Lankan Tamil refugee desperate to reunite with his father

He can now go back to Sri Lanka only if police issue clearance certificate

RAMANATHAPURAM

After landing clandestinely on Rameswaram coast three years ago to seek medical assistance, 46-year-old S. Samuel alias Rajendran (name changed as he is a HIV-affected person), a Sri Lankan Tamil, has been wandering here and Tirunelveli, desperately trying to return home and join his aged father.

When Sri Lankan Tamils made influx to Tamil Nadu as refugees in 1985, Rajendiran, then 13, flew to Tiruchi with his mother and two sisters and later settled in Chennai. He joined Class VIII at Ramakrishna Mission Residential High School in T. Nagar, Chennai, little realising his life would go amiss soon.

His elder and younger sisters joined Sarada Vidyalaya High School in the city. The family began to start a new life but faced turmoil after a local Tamil married his elder sister, Rajendiran recalls. He was forced to drop out from school and somehow landed in Mumbai. He says he is unable to recollect how he made his way to Mumbai.

All of a sudden he became an orphan and spent more than 25 years in Mumbai as Samuel, after he was given shelter in a Christian institution and converted to Christianity. When he returned to Chennai in 2011 to reunite with his family, he found that his mother was no more and his sisters turned hostile.

What you need to do:
1. Translate this sentence from the article about the Sri Lankan Tamil refugee into Spanish: "His elder and younger sisters joined Sarada Vidyalaya High School in the city."
2. Continue the article about the Sri Lankan Tamil refugee from its last sentence.

Record excerpts:
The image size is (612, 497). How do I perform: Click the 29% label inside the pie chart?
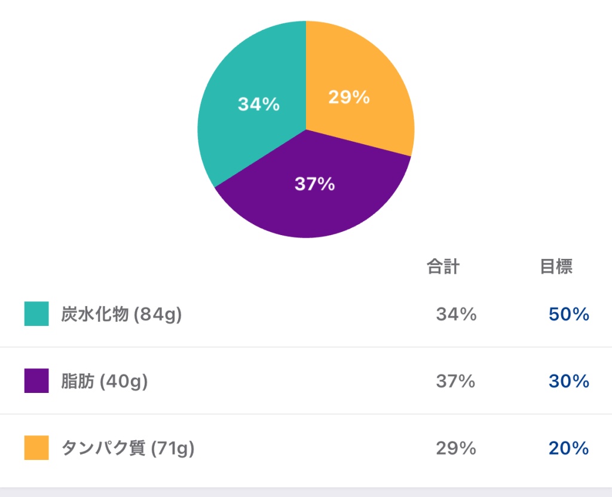coord(349,97)
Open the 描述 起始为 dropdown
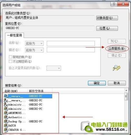131x135 pixels. click(x=34, y=50)
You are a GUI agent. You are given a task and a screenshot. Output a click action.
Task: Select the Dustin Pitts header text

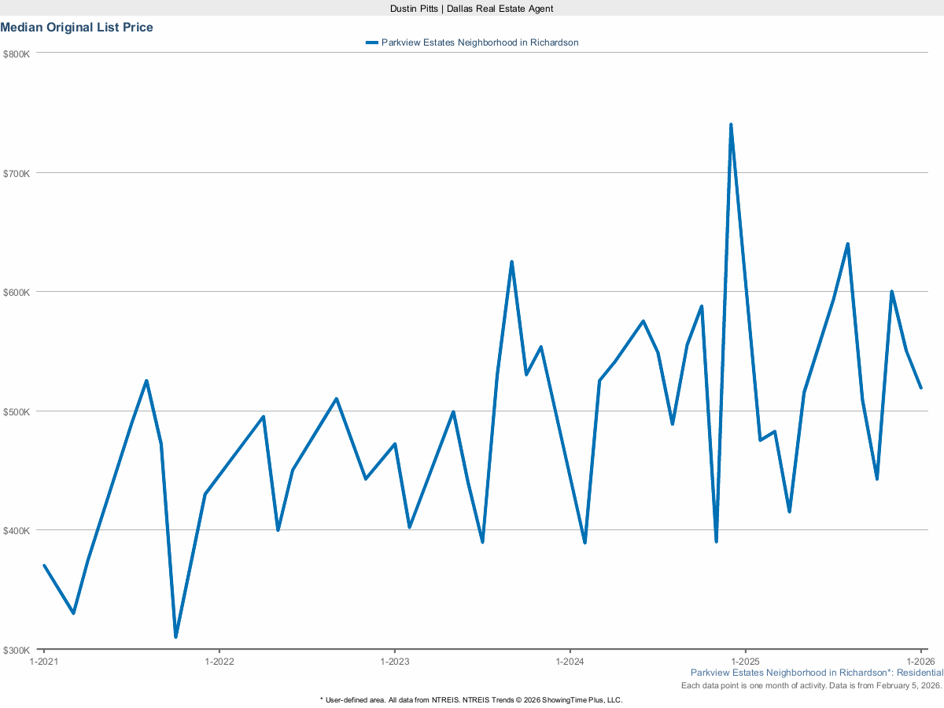click(472, 8)
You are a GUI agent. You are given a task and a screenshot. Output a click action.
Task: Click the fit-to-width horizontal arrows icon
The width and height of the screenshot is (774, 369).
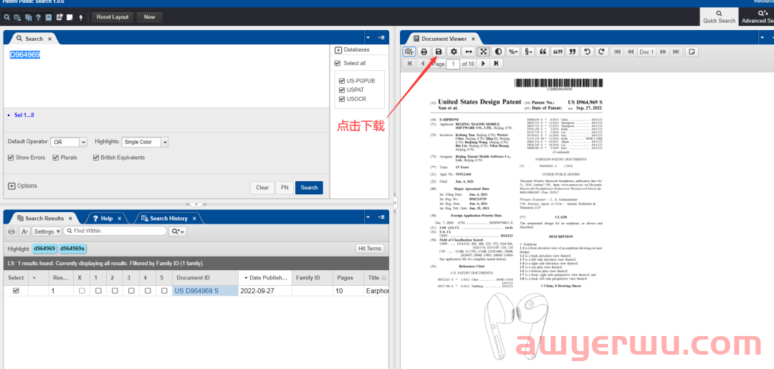[x=469, y=52]
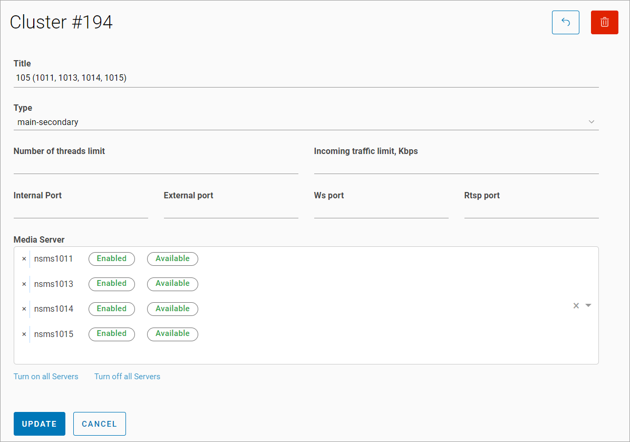Screen dimensions: 630x442
Task: Click Turn off all Servers link
Action: tap(127, 377)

Results in order:
1. Sus hermanas mayor y menor ingresaron en la Sarada Vidyalaya High School de la ciudad.

2.
He then went to Puthalam in western Sri Lanka and found that he had contracted HIV, probably during a blood transfusion after he met with an accident in 1982. As he could not afford to meet the medical expenses, he clandestinely landed in Dhanushkodi in May 2015.

He was arrested by the police and lodged in Puzhal Central Prison, Chennai. After he served three months in jail, he was released on bail to get medical assistance. And since then, he had been shuttling between the ART Centre, Tirunelveli Medical College Hospital, to get medicines and the offices of the Collector and the Superintendent of Police here, seeking permission to return home.

The distressed Rajendran says he can return home only if his case is disposed of. “I want to join my father,” he says, stroking his untrimmed beard. As he arrived in India without a passport, he can get back to his country only if the police issue clearance certificate, he says and moves on carrying a file containing petition copies and court case details and a travel bag.